Abstract
Dengue viruses (DENV) are the most important mosquito transmitted viral pathogens infecting humans. DENV infection produces a spectrum of disease, most commonly causing a self-limiting flu-like illness known as dengue fever; yet with increased frequency, manifesting as life-threatening dengue hemorrhagic fever (DHF). Waning cross-protective immunity from any of the four dengue serotypes may enhance subsequent infection with another heterologous serotype to increase the probability of DHF. Decades of effort to develop dengue vaccines are reaching the finishing line with multiple candidates in clinical trials. Nevertheless, concerns remain that imbalanced immunity, due to the prolonged prime-boost schedules currently used in clinical trials, could leave some vaccinees temporarily unprotected or with increased susceptibility to enhanced disease. Here we develop a DENV serotype 1 (DENV-1) DNA vaccine with the immunodominant cross-reactive B cell epitopes associated with immune enhancement removed. We compare wild-type (WT) with this cross-reactivity reduced (CRR) vaccine and demonstrate that both vaccines are equally protective against lethal homologous DENV-1 challenge. Under conditions mimicking natural exposure prior to acquiring protective immunity, WT vaccinated mice enhanced a normally sub-lethal heterologous DENV-2 infection resulting in DHF-like disease and 95% mortality in AG129 mice. However, CRR vaccinated mice exhibited redirected serotype-specific and protective immunity, and significantly reduced morbidity and mortality not differing from naїve mice. Thus, we demonstrate in an in vivo DENV disease model, that non-protective vaccine-induced immunity can prime vaccinees for enhanced DHF-like disease and that CRR DNA immunization significantly reduces this potential vaccine safety concern. The sculpting of immune memory by the modified vaccine and resulting redirection of humoral immunity provide insight into DENV vaccine-induced immune responses.
Highlights
Dengue viruses (DENV) are the most prevalent arthropod-borne viral pathogens infecting humans
VACCINE CONSTRUCTION Based upon previously published and unpublished results with DENV and other flaviviruses (Crill and Chang, 2004; SukupolviPetty et al, 2007; Gromowski et al, 2008; Crill et al, 2009; Hughes et al, 2012a), we introduced specific substitutions into crossreactive B cell epitopes of the envelope protein of a DENV serotype 1 (DENV-1) prM/E expression plasmid (Chang et al, 2003) to generate a DENV-1 DNA vaccine candidate with reduced ability to induce the crossreactive antibodies that can be associated with antibody-dependent enhancement (ADE)

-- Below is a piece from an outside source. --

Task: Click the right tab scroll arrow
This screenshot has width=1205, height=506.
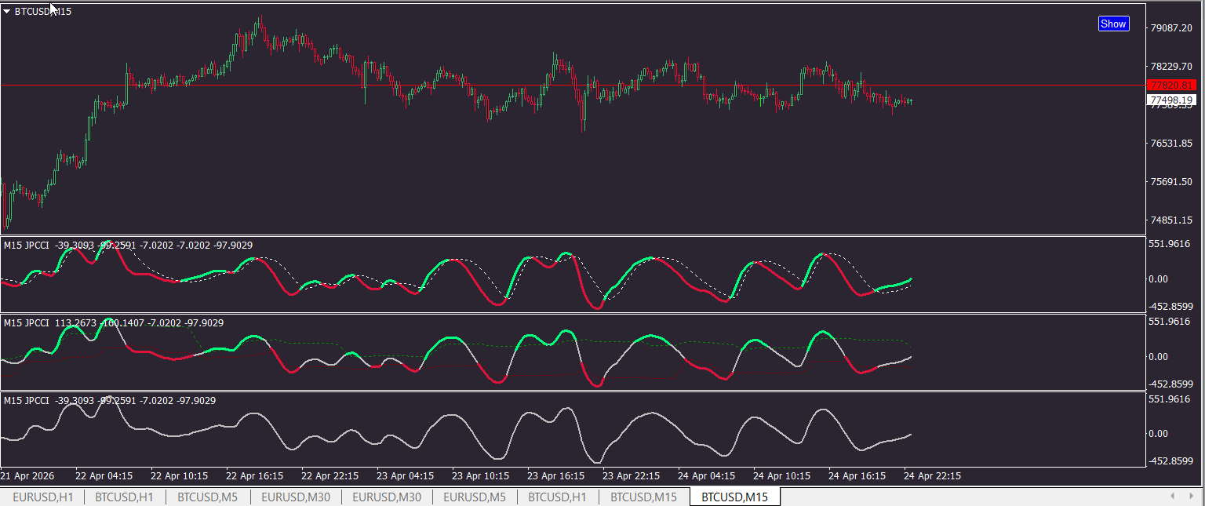Action: click(x=1192, y=497)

The DENV-1 WT DNA vaccine utilized as the template for the cross-reactivity reduced (CRR) vaccine in this study was based upon previous studies with DENV-2 vaccines and contains a potent CD4+ epitope identified in West Nile virus (WNV) and demonstrated to increase the immunogenicity of DENV-2 DNA vaccines (Hughes et al, 2012b)
Summary
Dengue viruses (DENV) are the most prevalent arthropod-borne viral pathogens infecting humans. Dengue vaccine development faces both biological and immunological challenges These include the necessity for a multivalent vaccine inducing balanced immunity, the lack of an animal model for DENV disease, and concerns regarding vaccine-induced immunopathology (Murphy and Whitehead, 2011; Heinz and Stiasny, 2012). There are a number of risk factors associated with DHF such as virus and host genetics, the strongest risk factor for severe dengue pathology is secondary infection with a previously unencountered (heterologous) serotype (Murphy and Whitehead, 2011).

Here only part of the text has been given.